So, hab das Kapitel jetzt geändert - besser?
(Deinen letzten Kommentar lasse ich jetzt einfach mal kommentarlos

)
Und Kapitel Nummer acht ist fertig!
8. Kapitel
Liezah wusste nicht mehr genau, wie sie sich an diesem Nachmittag wirklich gefühlt hatte. Sie würde es auch nie jemandem erzählen können.
Als sich Kristen endlich, in der zweiten Ferienwoche, mit allen Kindern des Waisenhauses auf den Weg machte, um ihre Schwester zu besuchen, spürte Liezah fast nichts. Bald würde es so weit sein, das wusste sie. Oft hatte sie es sich schon ausgemalt, doch jetzt schien ihr Kopf wie leer. Als sie Tom in die Arme schloss konnte sie sich gar nicht mehr an die Fahrt erinnern.
„Bald, Liezah, bald.“, flüsterte er ihr ins Ohr, und Liezah spürte den verdutzten Blick von Kristen in ihrem Rücken, dass sie diesen Jungen sofort in die Arme schloss. Als Liezah sich umdrehte, lächelte Kristen aber. Nach ungefähr einer Stunde unzulänglichen Geplauders, schafften Liezah und Tom es, sich unbemerkt davonzuschleichen. Die beiden Waisenhäuser zusammen ergaben ungefähr fünfunddreißig Kinder – in Altersstufen zwischen drei und 15 Jahren. Trotzdem wussten Liezah und Tom wie viel Glück sie hatten, dass sie es geschafft hatten unbemerkt zu verschwinden. Der Ausflugsort, den Kristens Schwester vorgeschlagen hatte, war ein trostloser Sandstrand, der im Sommer allerdings schöner aussah als im Winter, wie Tom erzählte. Noch einmal hatten sie Glück gehabt: Er kannte sich hier aus. Tom führte Liezah weit weg von den anderen, doch sie hörte die Stimmen, die der scharfe Wind ihnen zu trieb, trotzdem noch.
Es klang gespenstisch.
Bei ein paar schroffen, aus der Brandung ragenden Klippen machte Tom halt. Ohne ein Wort zu sagen packte er Liezahs Hand und kniff die Augen vor Konzentration fest zu. Was sie versuchen wollten, versuchen mussten, um weiter zu kommen, war schwierig, und gefährlich, das wussten beide ganz genau. Doch es gab keine andere Möglichkeit.

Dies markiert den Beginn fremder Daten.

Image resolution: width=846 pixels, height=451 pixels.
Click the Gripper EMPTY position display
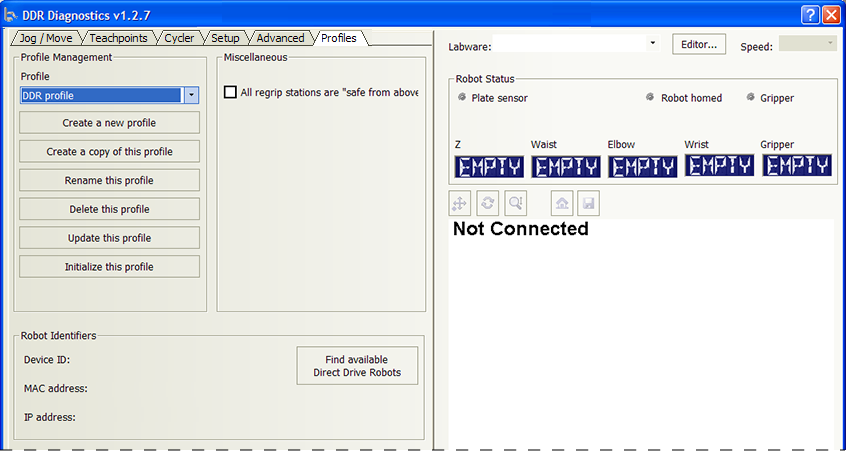click(796, 166)
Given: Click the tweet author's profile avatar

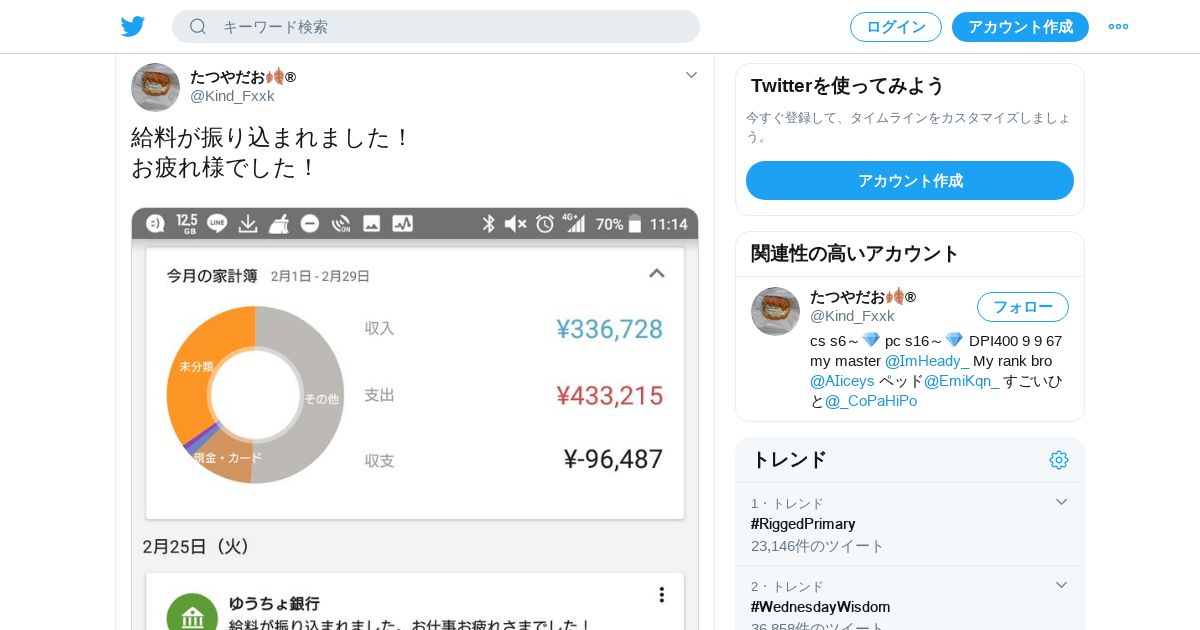Looking at the screenshot, I should [x=155, y=87].
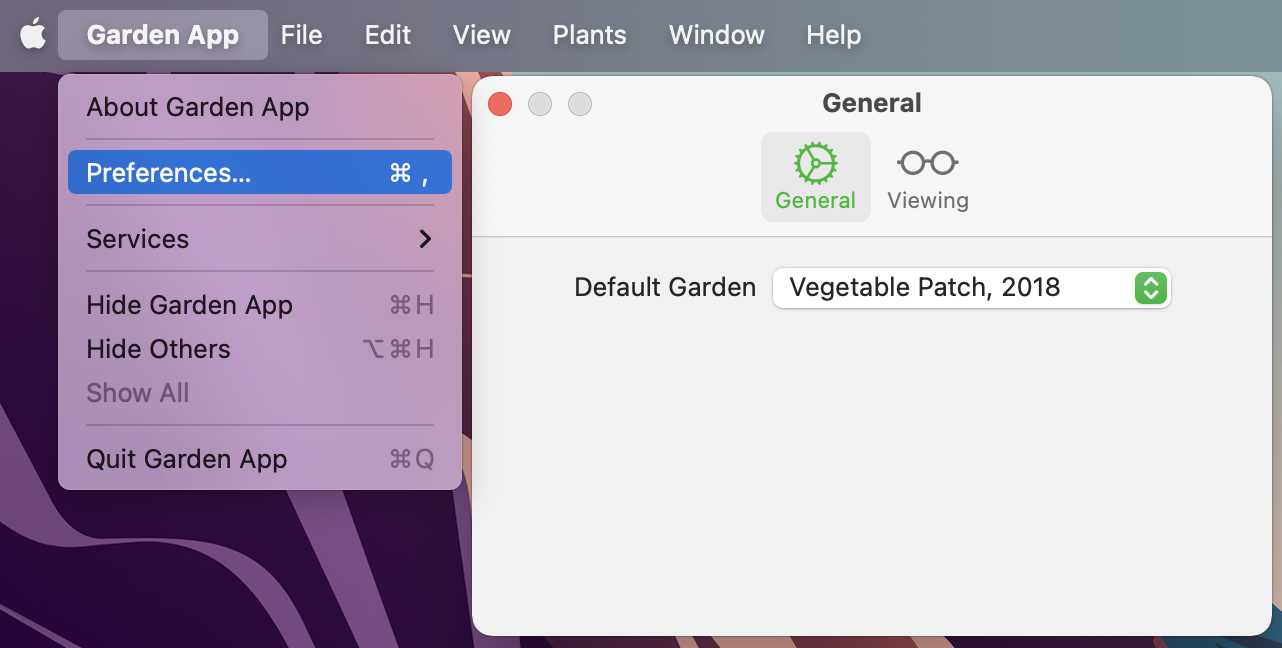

Das Apparieren hatten sie in der Bibliothek nachgeschlagen, und sich die Regeln eingeprägt: Ziel, Wille, Bedacht. Natürlich wussten sie, dass es in der Theorie einfacher erschien als in der Praxis, doch die beiden waren sehr begabte Schüler, und genau so stur. Was sie sich in den Kopf gesetzt hatten, zogen sie durch. Es war nicht das erste Mal, dass die beiden es versucht hatten, denn in jeder freien Minute, in der sie unbeobachtet gewesen war, hatte Liezah das Apparieren geübt, und von Tom wusste sie aus seinen aufgeregten Briefen, dass er es, genau wie sie, ein- zwei Mal geschafft hatte. Und jetzt, in der einen Hand ihren Zauberstab fest umklammert, in der anderen die Hand Toms, schien es für Liezah noch viel wahrscheinlicher, dass sie das, was sie seit mehr als einem halben Jahr planten wirklich schaffen würden.
Grade sahen sich die beiden Kinder in die Augen und nickten sich stumm zu, dass sie es jetzt versuchen würden, ertönte eine kindliche und aufgeregte Stimme hinter ihnen.
„Hallo, was macht ihr da? Darf ich auch mitspielen?“, rief die kleine Ava Everwoodsen gegen den tosenden Wind an und kam mit tänzelnden Schritten auf sie zu. Sie lachte, und das Lachen klang in dieser unwirtlichen Gegend aufgesetzt und falsch, auch wenn es von Herzen kam. Doch Avas Lächeln erfror ihr auf dem Gesicht, als sie die Mienen von Tom und Liezah sah. Trotzdem blieb sie nicht stehen, sondern kam weiter auf sie zu, als ob sie sich versichern wollte, dass ihr nur das Licht einen Streich spielte.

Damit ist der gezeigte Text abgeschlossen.